Ahh, Monty Python, what would we do without you? Quotables, songs, dirty jokes, ye maketh the day go faster. Tom and I saw Spamalot in Chicago, in it’s pre-Broadway run. In fact, we saw the third show. Ever. Funny show. It’s coming to Denver this year and we already have tickets. But we got to see it with the Original Broadway Cast. Oooohhh….
I realized the other day that I had fallen off the face of the blogging earth. No big reason why, just did. Apologies. But my to-do list is under 10 items every day (though that may be due to me obliterating the memory in my pda and having to start from scratch and not due to something like, say, industriousness) and I’m much less stressed. February being over has nothing to do with it, oh no. {snort} I hate February and I’m glad the shortest, stinkiest month is over for another 11 3/4 months. Daylight savings hits this weekend, it’s nearly 60 degrees outside, and I’m one happy camper.
I received the news that the Thursday Thirteen is back up and running (calloo, callay, she chortled in her joy). If I get off my tush and get on it, I may actually have one up today. But I have to leave in 13 (ooh, coincidence? I think not!) minutes to run carpool and since I have to get J up from his nap and pee, I’d best not do it now. But allow me to say this one little thing:
Single parents deserve a shitload of credit for not leaving their children out on the doorstep for the wolves.
Tom did a lot of traveling the last couple of weeks (and that is probably the reason why I didn’t write much. I had a lot to gripe about, didn’t feel like griping, and oh, really didn’t care to broadcast to God and the whole internets that my husband was out of town!) and I am ever so glad he is home. He wasn’t even gone that long, or that much. Just enough that I wanted to repeatedly slam the front door on my head until the commotion behind me stopped or I passed out, whichever came first. Thankfully, he returned just in time.

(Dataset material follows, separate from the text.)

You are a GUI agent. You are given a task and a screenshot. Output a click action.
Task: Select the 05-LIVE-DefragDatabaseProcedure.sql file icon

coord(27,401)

Where am I going with this? If you know of a single parent (notice I didn’t say “mom”, dads get it hard too), offer to help. No, wait. I know I’d rather chew my liver out than ask for help, or accept an offer of help. Tell the parent how you’re going to help and then follow through. Take the kids for a few hours for a playdate so the ibuprofin kicks in. Something, anything. If the aforementioned single parent has a spouse in a war zone, you must help him/her. It’s only right.
And now I really have to pee (yes, TMI, too bad), J is still sleeping, the wind is suddenly hitting hurricane force (where’d that come from?) and I have to get three wild and crazy kindergarteners. TA!
I appreciate the nod to single parents!! It ain’t easy, that’s for damn sure!!